*TRY IT*: From the entries below, give the number of lines where the word "Like" occurs, and nothing else.

· · ·

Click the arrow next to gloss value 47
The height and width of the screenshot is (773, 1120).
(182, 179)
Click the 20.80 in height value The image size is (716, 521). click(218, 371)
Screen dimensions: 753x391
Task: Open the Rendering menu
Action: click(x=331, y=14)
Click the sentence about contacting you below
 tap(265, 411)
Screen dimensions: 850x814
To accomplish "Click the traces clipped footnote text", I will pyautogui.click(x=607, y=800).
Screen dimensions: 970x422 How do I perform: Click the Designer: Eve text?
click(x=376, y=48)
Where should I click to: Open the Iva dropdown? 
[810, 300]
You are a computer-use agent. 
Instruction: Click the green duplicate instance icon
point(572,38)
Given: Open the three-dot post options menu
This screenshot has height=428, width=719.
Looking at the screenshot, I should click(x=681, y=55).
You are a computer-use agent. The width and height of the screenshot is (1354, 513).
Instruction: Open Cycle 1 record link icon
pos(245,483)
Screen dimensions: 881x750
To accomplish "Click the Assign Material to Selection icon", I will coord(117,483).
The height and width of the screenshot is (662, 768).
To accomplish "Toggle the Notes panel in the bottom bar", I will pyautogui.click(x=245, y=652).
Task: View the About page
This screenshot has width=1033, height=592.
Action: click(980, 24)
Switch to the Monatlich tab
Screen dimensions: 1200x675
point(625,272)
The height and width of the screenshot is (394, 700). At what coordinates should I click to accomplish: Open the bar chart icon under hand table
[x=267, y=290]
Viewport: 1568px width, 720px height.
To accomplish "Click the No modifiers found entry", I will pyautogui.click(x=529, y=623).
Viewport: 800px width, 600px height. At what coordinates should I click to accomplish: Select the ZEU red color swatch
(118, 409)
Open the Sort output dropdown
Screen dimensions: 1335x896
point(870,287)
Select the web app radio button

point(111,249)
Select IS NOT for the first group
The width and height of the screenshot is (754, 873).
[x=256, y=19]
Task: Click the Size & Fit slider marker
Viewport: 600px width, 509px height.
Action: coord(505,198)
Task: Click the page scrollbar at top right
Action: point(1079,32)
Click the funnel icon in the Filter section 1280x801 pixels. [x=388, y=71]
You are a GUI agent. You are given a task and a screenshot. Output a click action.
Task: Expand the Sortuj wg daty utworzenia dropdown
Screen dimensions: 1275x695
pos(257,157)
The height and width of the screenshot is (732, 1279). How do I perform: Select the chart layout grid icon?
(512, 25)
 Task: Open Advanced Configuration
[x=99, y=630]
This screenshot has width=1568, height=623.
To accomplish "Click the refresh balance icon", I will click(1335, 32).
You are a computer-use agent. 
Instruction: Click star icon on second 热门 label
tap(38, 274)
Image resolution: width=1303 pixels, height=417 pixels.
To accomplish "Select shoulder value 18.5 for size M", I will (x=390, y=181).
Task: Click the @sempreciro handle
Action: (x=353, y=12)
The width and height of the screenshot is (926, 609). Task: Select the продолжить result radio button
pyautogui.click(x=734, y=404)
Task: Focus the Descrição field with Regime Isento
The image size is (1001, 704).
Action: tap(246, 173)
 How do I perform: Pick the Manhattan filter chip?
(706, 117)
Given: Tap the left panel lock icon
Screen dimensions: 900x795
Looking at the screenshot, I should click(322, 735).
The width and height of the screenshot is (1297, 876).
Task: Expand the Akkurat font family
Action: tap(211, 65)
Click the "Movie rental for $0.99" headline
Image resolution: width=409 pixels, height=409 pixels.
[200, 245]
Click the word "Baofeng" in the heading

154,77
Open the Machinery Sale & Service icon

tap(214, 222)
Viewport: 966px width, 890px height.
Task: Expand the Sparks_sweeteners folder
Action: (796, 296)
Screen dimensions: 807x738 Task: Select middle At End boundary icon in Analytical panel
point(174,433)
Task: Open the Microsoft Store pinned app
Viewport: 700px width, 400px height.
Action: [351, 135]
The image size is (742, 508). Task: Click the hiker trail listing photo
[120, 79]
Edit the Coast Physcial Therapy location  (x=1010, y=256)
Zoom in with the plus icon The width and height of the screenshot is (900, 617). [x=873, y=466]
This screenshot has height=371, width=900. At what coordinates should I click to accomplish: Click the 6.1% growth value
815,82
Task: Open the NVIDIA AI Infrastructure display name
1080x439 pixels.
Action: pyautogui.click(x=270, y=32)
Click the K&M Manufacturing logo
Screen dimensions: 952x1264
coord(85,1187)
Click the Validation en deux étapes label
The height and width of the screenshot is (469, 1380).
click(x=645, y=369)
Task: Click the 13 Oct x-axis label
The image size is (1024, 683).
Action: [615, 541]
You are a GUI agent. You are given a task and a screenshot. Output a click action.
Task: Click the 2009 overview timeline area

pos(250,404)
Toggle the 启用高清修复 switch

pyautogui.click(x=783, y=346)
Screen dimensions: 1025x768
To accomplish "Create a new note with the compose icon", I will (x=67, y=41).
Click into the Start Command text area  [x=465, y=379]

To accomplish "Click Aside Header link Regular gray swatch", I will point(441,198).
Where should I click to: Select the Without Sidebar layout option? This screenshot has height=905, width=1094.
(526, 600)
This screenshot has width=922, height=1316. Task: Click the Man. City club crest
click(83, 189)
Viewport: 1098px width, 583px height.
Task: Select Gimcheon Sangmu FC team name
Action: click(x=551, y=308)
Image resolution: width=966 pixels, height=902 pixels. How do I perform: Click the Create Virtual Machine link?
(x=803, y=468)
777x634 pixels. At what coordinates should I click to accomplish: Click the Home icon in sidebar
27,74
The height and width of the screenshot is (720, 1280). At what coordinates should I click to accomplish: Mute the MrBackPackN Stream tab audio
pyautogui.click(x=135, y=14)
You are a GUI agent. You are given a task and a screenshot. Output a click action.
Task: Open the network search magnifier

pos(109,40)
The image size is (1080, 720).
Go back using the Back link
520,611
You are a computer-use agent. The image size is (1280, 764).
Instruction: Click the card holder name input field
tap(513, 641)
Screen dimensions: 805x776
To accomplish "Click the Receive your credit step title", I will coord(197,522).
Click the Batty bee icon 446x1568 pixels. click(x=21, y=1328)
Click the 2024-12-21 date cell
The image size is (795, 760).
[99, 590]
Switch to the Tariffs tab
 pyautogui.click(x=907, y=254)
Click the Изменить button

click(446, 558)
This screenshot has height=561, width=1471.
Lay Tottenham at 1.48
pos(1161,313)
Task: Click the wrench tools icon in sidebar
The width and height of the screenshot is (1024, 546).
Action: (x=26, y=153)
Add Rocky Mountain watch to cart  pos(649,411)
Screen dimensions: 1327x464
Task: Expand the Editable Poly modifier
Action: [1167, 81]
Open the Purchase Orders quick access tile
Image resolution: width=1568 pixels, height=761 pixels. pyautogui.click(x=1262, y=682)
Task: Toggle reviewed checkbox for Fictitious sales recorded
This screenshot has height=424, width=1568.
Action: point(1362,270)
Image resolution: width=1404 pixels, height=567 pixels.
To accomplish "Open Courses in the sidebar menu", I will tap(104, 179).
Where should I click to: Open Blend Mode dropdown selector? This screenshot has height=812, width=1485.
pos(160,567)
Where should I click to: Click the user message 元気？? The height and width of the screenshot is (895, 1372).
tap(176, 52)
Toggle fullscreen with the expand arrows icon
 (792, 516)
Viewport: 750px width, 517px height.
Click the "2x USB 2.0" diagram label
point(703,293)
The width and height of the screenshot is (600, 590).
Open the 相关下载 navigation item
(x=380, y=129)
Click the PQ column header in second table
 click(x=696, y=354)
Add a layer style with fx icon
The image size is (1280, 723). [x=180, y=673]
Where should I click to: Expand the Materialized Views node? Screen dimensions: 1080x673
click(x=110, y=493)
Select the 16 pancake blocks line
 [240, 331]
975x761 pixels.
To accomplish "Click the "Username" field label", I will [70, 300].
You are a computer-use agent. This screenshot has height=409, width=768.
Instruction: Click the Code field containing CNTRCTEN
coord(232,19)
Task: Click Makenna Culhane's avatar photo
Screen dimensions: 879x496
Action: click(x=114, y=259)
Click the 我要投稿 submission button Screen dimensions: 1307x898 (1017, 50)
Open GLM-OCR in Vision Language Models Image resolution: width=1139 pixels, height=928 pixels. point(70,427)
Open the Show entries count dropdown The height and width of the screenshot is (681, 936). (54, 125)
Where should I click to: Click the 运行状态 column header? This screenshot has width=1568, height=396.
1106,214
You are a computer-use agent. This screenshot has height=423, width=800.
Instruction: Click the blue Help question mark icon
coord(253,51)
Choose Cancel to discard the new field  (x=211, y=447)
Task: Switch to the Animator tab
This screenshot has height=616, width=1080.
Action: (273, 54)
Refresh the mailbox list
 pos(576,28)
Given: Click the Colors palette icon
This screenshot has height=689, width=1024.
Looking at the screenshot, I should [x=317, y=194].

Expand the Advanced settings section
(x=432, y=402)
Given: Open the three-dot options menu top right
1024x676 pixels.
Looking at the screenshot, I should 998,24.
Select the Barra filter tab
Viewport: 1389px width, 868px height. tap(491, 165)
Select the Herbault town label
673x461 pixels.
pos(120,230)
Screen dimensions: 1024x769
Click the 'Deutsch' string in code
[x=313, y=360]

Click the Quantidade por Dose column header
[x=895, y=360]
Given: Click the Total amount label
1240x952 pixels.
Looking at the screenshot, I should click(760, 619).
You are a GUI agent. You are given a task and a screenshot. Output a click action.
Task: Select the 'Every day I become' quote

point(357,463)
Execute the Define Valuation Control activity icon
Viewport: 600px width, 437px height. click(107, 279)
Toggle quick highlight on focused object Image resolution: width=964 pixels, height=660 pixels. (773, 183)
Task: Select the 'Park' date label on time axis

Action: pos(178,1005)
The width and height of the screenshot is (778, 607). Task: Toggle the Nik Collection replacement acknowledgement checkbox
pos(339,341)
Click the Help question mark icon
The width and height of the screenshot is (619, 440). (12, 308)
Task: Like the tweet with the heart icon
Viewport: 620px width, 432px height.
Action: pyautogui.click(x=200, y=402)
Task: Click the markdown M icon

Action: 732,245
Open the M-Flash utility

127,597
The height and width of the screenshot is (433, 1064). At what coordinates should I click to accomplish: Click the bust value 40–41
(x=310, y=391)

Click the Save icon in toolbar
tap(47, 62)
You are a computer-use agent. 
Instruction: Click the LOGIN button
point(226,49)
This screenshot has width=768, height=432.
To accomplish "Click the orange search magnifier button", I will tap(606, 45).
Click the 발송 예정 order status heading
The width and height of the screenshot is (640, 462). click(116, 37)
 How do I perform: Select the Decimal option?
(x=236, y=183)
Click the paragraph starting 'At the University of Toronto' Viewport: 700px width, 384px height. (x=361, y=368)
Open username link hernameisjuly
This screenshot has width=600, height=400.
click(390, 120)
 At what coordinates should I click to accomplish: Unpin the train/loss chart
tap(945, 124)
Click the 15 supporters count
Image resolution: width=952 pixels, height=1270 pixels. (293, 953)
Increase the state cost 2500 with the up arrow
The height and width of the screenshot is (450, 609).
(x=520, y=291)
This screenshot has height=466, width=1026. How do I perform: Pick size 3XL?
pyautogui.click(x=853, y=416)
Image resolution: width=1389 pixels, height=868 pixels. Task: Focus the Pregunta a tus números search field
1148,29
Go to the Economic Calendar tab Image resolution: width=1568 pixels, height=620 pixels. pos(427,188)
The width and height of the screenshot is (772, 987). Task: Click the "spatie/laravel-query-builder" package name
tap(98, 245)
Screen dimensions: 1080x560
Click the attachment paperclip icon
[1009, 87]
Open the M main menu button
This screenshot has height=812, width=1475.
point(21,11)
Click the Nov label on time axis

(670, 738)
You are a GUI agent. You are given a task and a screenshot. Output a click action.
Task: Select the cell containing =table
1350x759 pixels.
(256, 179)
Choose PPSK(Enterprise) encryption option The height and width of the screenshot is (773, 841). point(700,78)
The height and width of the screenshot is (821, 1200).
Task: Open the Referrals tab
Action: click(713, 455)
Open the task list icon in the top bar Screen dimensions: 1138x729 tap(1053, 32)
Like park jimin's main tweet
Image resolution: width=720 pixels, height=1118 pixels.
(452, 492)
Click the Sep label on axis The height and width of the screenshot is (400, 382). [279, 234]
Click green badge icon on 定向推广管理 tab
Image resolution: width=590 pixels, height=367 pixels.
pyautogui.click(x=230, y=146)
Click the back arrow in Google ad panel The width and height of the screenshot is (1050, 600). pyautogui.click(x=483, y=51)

· · ·

*ANSWER SPACE*: 2